▶ Aim of the task
Starting from the line containing "The height and width of the screenshot is (1200, 537).", give again every line through the end of the entries, word for word. Pictures stay out of the copy.

▶ Task data
"""
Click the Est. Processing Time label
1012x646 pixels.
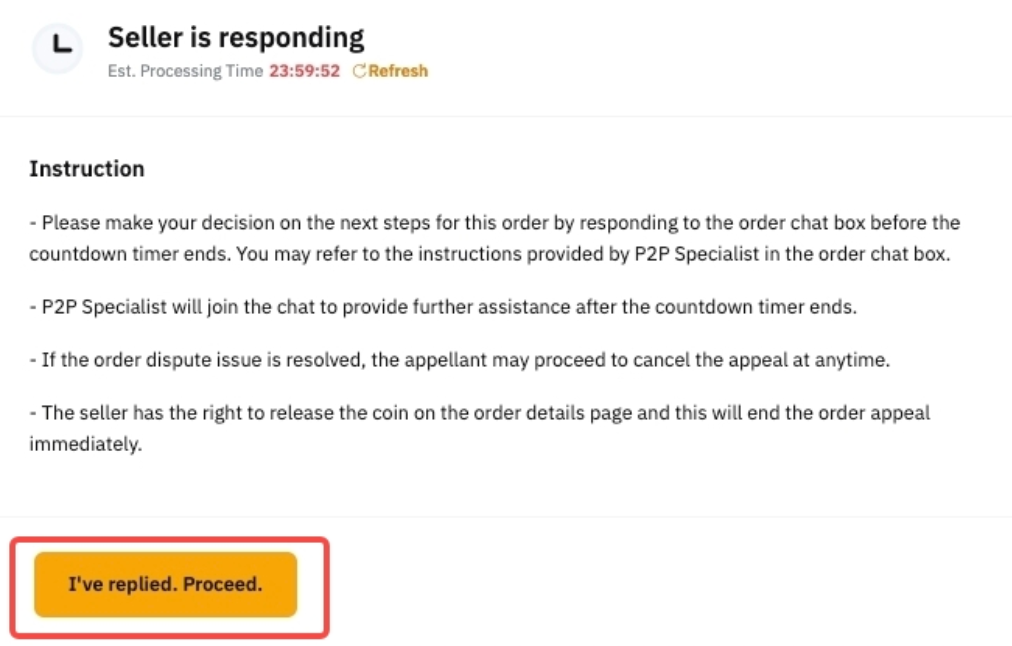tap(185, 71)
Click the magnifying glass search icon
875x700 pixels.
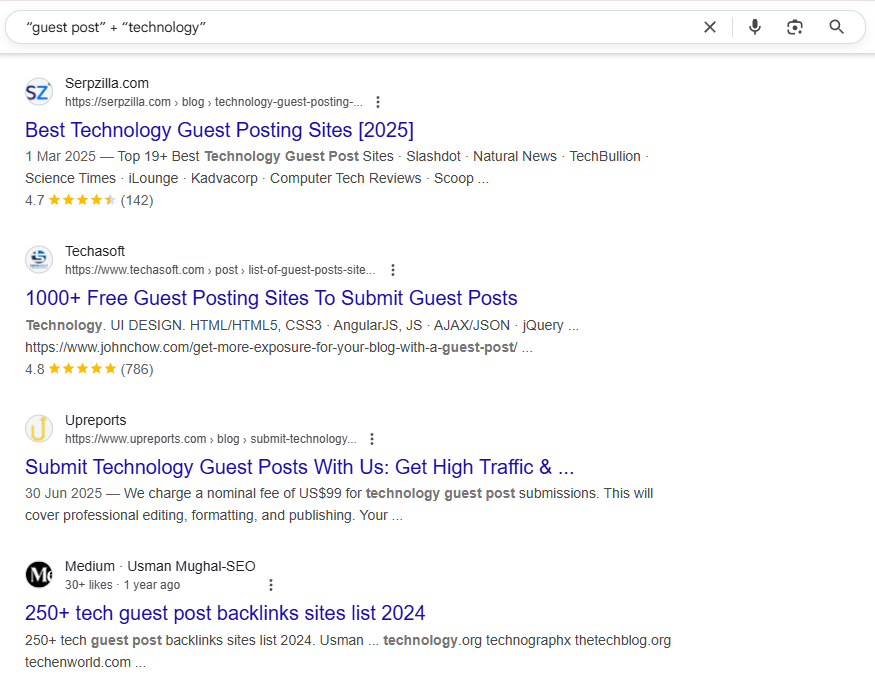pos(836,27)
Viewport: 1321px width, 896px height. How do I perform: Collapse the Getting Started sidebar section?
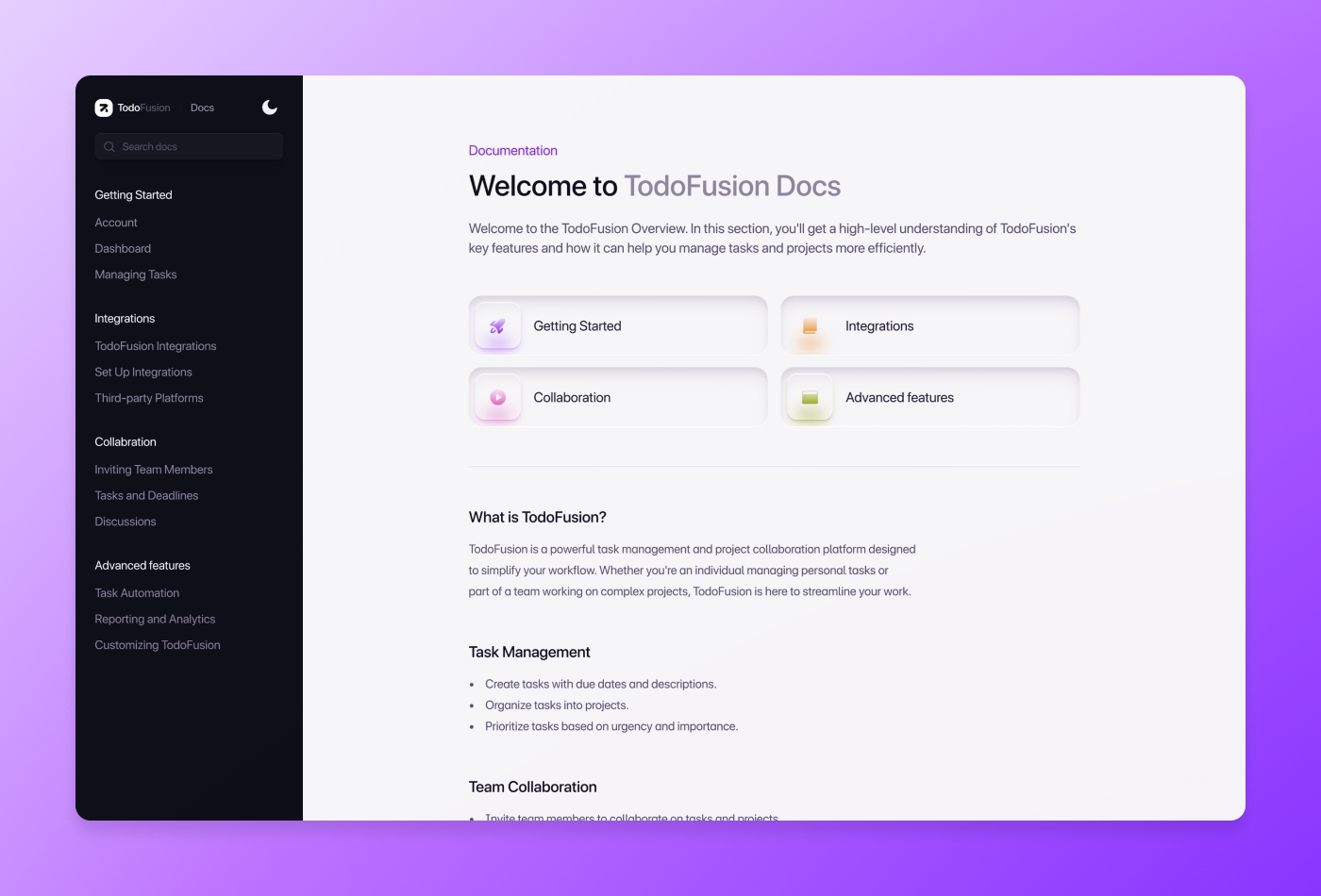[x=133, y=194]
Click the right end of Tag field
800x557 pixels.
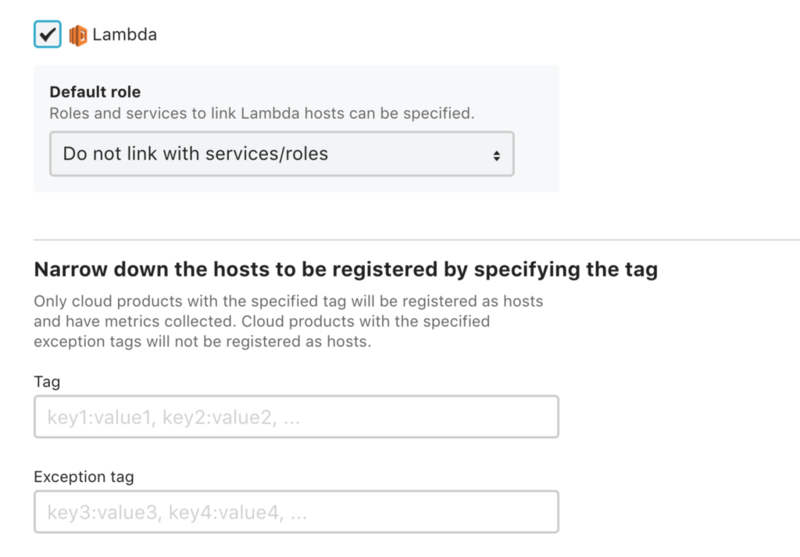tap(541, 417)
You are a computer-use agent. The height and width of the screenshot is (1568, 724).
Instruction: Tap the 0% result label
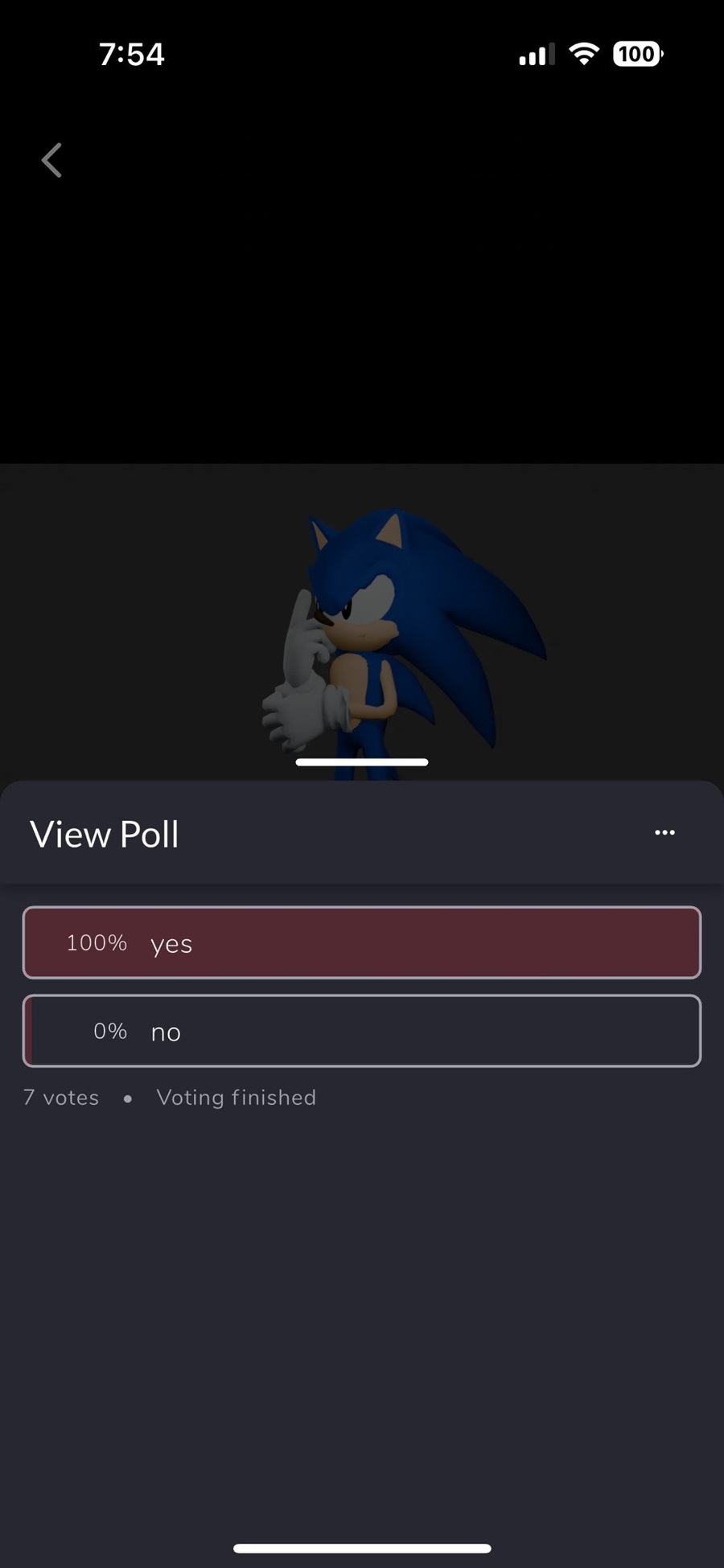[x=110, y=1031]
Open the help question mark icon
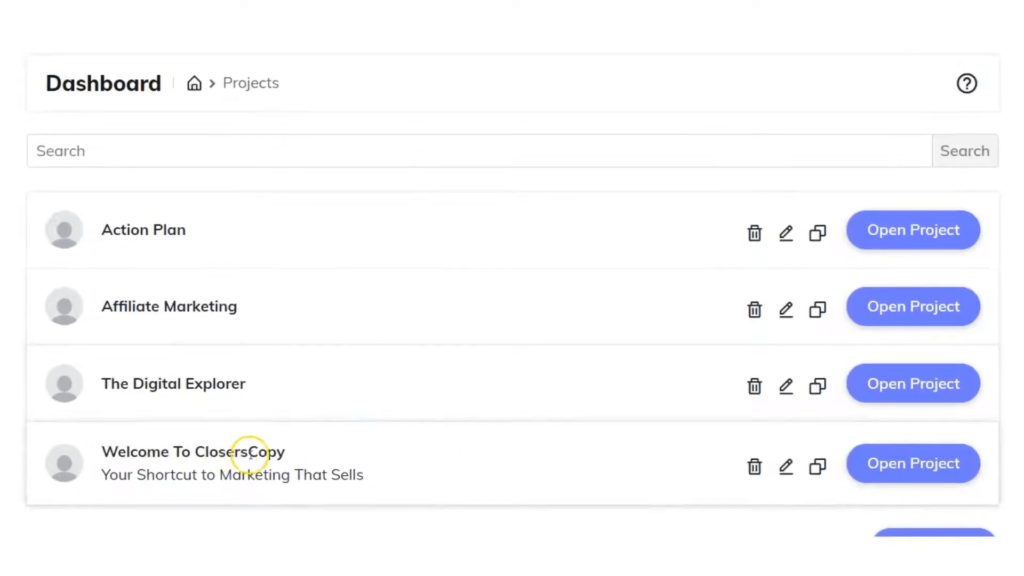 coord(967,84)
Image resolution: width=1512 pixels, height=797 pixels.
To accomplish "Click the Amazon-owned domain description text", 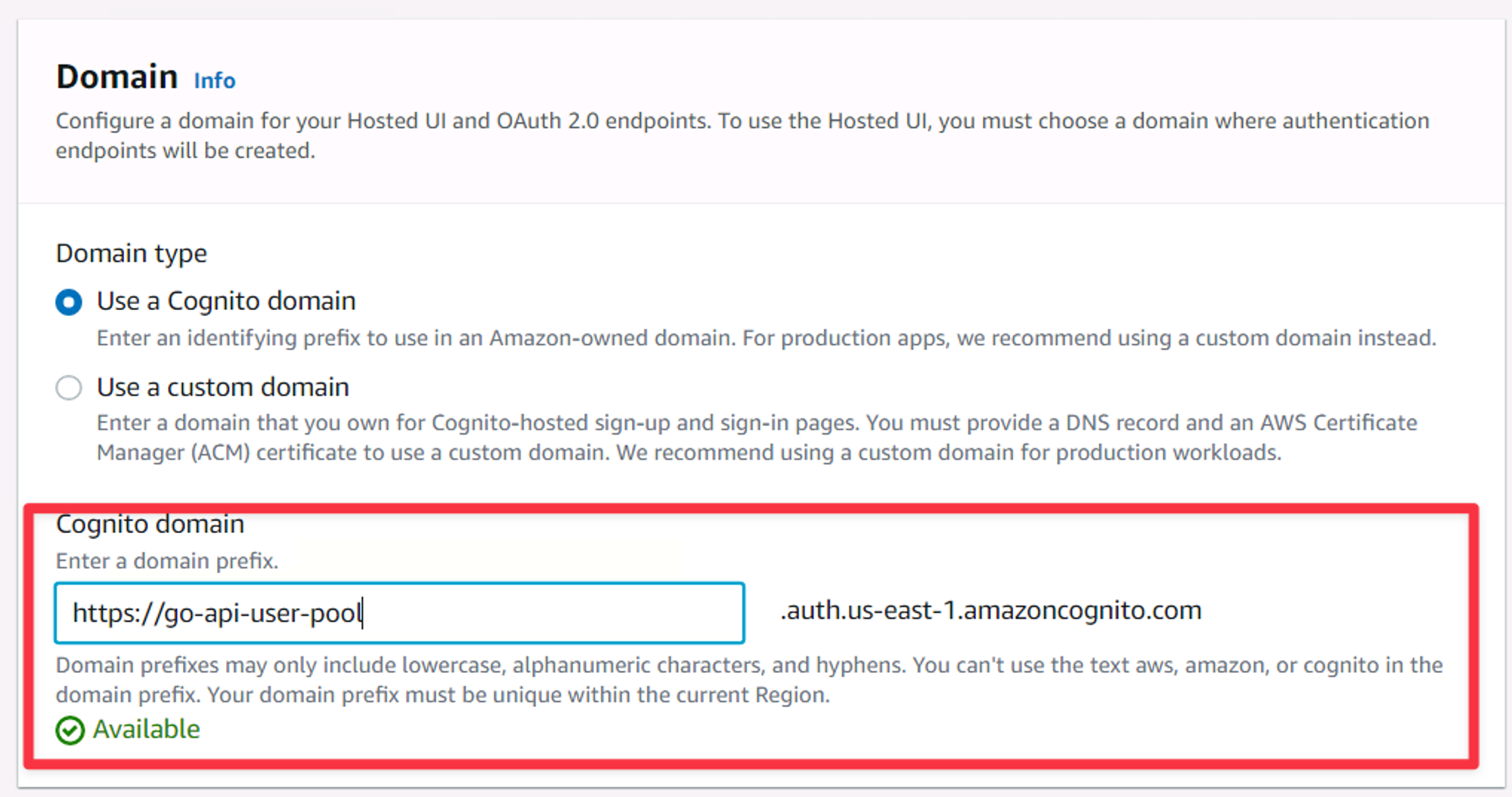I will (766, 338).
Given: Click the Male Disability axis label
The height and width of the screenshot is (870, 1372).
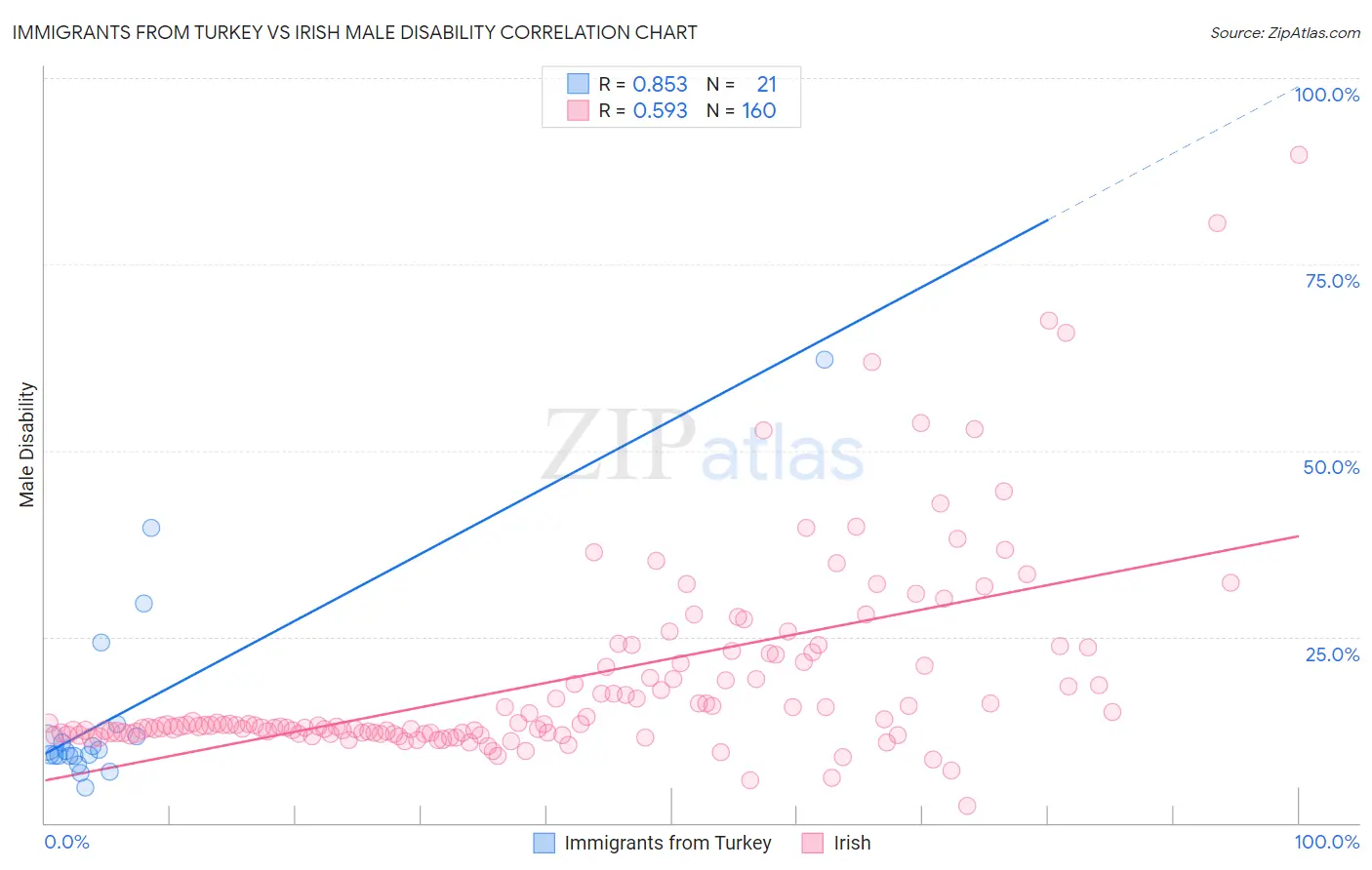Looking at the screenshot, I should tap(27, 445).
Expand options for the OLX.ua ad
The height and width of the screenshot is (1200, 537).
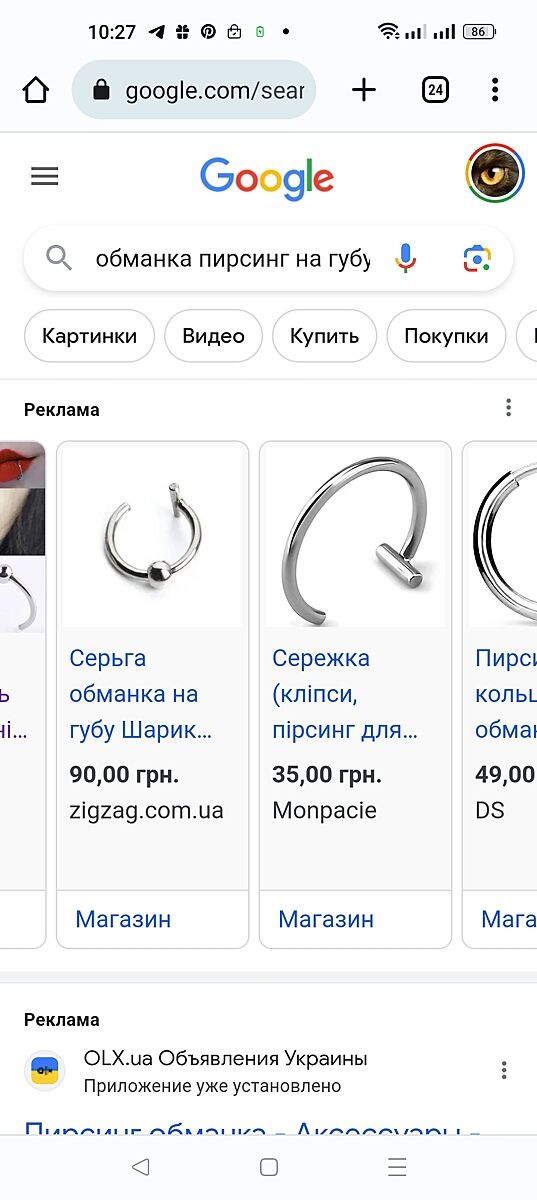point(505,1070)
"""
▶ Finished exercise
The height and width of the screenshot is (1200, 537).
point(505,1070)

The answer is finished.